Aterlo Networks Raises $1 Million to Improve Streaming Experiences

Aterlo Networks, a company that focuses on improving video streaming quality for all internet users, has raised $1 million in a funding round led by MaRS IAF.

BDC Capital and Sandvine also invested in the round. The funds will be used to expand product features and hire talent.

“Aterlo Networks has the opportunity to offer millions of people with small data caps and lower bandwidth in the U.S. and Canada a solution to streaming high definition video,” said Dan Mathers from MaRS IAF. “Aterlo’s product solves a problems faced by millions of people in both urban and rural environments, which means that there is a high potential for the company to build a scalable business.”

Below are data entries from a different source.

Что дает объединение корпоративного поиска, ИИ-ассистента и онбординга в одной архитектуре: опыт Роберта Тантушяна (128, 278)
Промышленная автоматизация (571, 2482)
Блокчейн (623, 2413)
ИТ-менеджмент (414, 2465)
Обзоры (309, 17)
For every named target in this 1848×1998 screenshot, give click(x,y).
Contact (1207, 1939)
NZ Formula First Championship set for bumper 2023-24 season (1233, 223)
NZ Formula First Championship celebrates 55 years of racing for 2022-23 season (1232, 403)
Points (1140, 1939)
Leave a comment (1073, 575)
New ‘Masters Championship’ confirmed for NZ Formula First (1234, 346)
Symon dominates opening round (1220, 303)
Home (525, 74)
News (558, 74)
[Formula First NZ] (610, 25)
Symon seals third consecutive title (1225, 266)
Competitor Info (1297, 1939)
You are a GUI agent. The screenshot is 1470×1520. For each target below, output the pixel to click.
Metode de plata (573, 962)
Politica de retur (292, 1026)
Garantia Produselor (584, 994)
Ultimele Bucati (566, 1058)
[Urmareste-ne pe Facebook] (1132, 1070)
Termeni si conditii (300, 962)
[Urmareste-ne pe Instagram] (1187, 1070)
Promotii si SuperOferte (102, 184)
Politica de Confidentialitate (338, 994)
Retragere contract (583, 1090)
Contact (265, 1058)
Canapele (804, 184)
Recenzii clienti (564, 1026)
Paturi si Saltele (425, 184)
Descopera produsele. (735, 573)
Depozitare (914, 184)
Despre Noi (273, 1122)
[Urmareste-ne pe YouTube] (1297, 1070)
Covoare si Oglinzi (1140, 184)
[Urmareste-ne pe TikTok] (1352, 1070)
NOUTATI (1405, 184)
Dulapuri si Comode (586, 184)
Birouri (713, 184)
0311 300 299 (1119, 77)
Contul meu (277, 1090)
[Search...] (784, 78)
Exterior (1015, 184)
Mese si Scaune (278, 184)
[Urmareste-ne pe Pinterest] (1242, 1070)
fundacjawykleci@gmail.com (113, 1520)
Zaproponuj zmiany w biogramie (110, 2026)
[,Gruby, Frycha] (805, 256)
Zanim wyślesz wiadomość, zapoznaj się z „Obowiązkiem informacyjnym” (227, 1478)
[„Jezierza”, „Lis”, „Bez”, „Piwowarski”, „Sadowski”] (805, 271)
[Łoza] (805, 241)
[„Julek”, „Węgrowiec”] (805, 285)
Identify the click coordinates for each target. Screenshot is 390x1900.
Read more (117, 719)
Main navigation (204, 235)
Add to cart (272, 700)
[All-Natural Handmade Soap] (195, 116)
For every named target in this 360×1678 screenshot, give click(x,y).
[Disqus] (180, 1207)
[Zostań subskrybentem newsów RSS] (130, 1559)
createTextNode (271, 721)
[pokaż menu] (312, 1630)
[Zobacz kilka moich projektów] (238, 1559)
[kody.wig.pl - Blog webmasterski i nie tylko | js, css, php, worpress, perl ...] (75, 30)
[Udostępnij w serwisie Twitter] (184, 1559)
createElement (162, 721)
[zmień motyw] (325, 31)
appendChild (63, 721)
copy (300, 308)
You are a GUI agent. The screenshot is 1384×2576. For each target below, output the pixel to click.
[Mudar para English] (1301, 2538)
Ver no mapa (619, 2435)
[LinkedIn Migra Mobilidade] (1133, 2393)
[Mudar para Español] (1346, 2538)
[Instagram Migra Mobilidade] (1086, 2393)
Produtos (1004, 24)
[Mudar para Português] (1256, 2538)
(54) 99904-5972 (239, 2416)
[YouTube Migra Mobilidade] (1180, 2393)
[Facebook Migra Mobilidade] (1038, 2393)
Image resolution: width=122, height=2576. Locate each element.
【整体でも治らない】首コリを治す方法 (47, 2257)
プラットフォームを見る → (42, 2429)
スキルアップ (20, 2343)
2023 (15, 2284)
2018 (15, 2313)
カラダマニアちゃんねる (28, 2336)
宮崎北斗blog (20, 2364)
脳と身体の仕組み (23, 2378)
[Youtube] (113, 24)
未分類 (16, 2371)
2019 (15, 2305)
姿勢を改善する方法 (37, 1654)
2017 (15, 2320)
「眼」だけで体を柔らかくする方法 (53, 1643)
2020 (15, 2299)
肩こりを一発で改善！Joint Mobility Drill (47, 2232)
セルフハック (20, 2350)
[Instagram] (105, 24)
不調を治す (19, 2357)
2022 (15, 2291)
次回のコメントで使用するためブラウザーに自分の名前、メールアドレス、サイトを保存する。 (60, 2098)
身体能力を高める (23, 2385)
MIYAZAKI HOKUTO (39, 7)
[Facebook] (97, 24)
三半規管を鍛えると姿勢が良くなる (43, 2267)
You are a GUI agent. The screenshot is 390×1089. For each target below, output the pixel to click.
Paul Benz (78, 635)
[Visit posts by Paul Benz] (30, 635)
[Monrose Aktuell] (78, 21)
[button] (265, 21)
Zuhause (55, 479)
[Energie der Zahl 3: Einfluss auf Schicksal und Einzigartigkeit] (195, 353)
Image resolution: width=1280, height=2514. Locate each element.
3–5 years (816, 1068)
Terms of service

There are approximately 30 million high speed internet subscribers in the U.S. who receive less than the 5 Mbps required to stream a single video in high definition.

“Internet subscribers not being able to stream high definition video is a much bigger problem than most people realize,” said Gerrit Nagelhout, CEO of Aterlo Networks. “Their bandwidth is almost high enough to stream it, but it just misses the mark. Streaming just an hour of HD video a day uses 3GB, so many households very quickly collide with their data caps. With 4K video content coming and the desire for several video active video streams, the problem will only get worse.”

 

 

Aterlo Networks has been providing their solution to these people for a year and half with its NightShift product. 

“NightShift doesn’t interfere with the DRM set in place by the streaming video provider. A valid subscription and active connection to the provider is still required,” said Dan Siemon, VP production management of Aterlo Networks. “We’ve worked very hard to build a solution that is friendly to video streaming providers and doesn’t break DRM or enable copyright violation.”

Aterlo has incubated in theGoogle for Entrepreneurs and Rev Communitech programs, and is now in residency at the Accelerator Centre as it grows its team.